(Information given Opens)
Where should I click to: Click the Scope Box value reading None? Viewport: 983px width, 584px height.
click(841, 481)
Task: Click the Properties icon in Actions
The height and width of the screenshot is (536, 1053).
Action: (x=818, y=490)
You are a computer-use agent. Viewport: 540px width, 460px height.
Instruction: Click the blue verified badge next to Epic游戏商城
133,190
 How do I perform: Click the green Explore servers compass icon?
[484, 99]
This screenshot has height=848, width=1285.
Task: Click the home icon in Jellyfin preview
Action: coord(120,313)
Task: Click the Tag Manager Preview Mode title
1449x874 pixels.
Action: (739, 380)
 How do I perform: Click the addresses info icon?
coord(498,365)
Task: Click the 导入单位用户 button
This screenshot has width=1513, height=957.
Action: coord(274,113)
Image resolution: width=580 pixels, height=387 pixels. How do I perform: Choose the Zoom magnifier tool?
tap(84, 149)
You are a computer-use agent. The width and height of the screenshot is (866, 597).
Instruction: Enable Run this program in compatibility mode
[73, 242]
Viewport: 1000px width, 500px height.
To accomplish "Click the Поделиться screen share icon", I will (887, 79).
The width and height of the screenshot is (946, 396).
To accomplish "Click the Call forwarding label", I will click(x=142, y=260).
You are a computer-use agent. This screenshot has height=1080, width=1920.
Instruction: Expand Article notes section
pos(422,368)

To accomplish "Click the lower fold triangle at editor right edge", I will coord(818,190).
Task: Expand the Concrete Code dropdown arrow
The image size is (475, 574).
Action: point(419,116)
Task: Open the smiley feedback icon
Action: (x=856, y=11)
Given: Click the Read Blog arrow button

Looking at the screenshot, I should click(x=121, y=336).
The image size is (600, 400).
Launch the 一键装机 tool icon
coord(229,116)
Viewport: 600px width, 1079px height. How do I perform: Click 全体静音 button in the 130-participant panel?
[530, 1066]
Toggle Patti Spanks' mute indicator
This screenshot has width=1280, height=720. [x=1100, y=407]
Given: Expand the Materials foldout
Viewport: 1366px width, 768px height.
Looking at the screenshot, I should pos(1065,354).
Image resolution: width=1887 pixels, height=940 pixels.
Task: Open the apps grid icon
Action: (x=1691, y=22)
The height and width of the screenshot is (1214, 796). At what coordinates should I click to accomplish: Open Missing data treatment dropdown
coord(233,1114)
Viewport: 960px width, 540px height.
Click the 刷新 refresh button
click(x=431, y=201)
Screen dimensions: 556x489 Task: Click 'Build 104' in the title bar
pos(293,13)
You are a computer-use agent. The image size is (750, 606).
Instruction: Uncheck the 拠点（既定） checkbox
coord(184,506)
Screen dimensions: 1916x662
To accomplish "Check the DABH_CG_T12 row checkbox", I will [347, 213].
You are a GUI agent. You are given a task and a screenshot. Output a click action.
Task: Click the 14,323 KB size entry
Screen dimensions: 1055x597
(Information given Closes)
**Exercise:** The answer must be the full data, repeated word for word.

**Answer space:**
Where should I click to: Click the Scope Box value reading None? Viewport: 983px width, 584px height.
click(841, 481)
Task: Click the Properties icon in Actions
The height and width of the screenshot is (536, 1053).
Action: (x=818, y=490)
You are a computer-use agent. Viewport: 540px width, 460px height.
Instruction: Click the blue verified badge next to Epic游戏商城
133,190
 How do I perform: Click the green Explore servers compass icon?
[484, 99]
This screenshot has height=848, width=1285.
Task: Click the home icon in Jellyfin preview
Action: coord(120,313)
Task: Click the Tag Manager Preview Mode title
1449x874 pixels.
Action: (739, 380)
 How do I perform: Click the addresses info icon?
coord(498,365)
Task: Click the 导入单位用户 button
This screenshot has width=1513, height=957.
Action: coord(274,113)
Image resolution: width=580 pixels, height=387 pixels. How do I perform: Choose the Zoom magnifier tool?
tap(84, 149)
You are a computer-use agent. The width and height of the screenshot is (866, 597).
Instruction: Enable Run this program in compatibility mode
[73, 242]
Viewport: 1000px width, 500px height.
To accomplish "Click the Поделиться screen share icon", I will (887, 79).
The width and height of the screenshot is (946, 396).
To accomplish "Click the Call forwarding label", I will click(x=142, y=260).
You are a computer-use agent. This screenshot has height=1080, width=1920.
Instruction: Expand Article notes section
pos(422,368)

To accomplish "Click the lower fold triangle at editor right edge", I will coord(818,190).
Task: Expand the Concrete Code dropdown arrow
The image size is (475, 574).
Action: point(419,116)
Task: Open the smiley feedback icon
Action: (x=856, y=11)
Given: Click the Read Blog arrow button

Looking at the screenshot, I should click(x=121, y=336).
The image size is (600, 400).
Launch the 一键装机 tool icon
coord(229,116)
Viewport: 600px width, 1079px height. How do I perform: Click 全体静音 button in the 130-participant panel?
[530, 1066]
Toggle Patti Spanks' mute indicator
This screenshot has width=1280, height=720. [x=1100, y=407]
Given: Expand the Materials foldout
Viewport: 1366px width, 768px height.
Looking at the screenshot, I should pos(1065,354).
Image resolution: width=1887 pixels, height=940 pixels.
Task: Open the apps grid icon
Action: (x=1691, y=22)
The height and width of the screenshot is (1214, 796). At what coordinates should I click to accomplish: Open Missing data treatment dropdown
coord(233,1114)
Viewport: 960px width, 540px height.
Click the 刷新 refresh button
click(x=431, y=201)
Screen dimensions: 556x489 Task: Click 'Build 104' in the title bar
pos(293,13)
You are a computer-use agent. The image size is (750, 606).
Instruction: Uncheck the 拠点（既定） checkbox
coord(184,506)
Screen dimensions: 1916x662
To accomplish "Check the DABH_CG_T12 row checkbox", I will [347, 213].
You are a GUI agent. You are given a task and a screenshot. Output a click action.
Task: Click the 14,323 KB size entry
Screen dimensions: 1055x597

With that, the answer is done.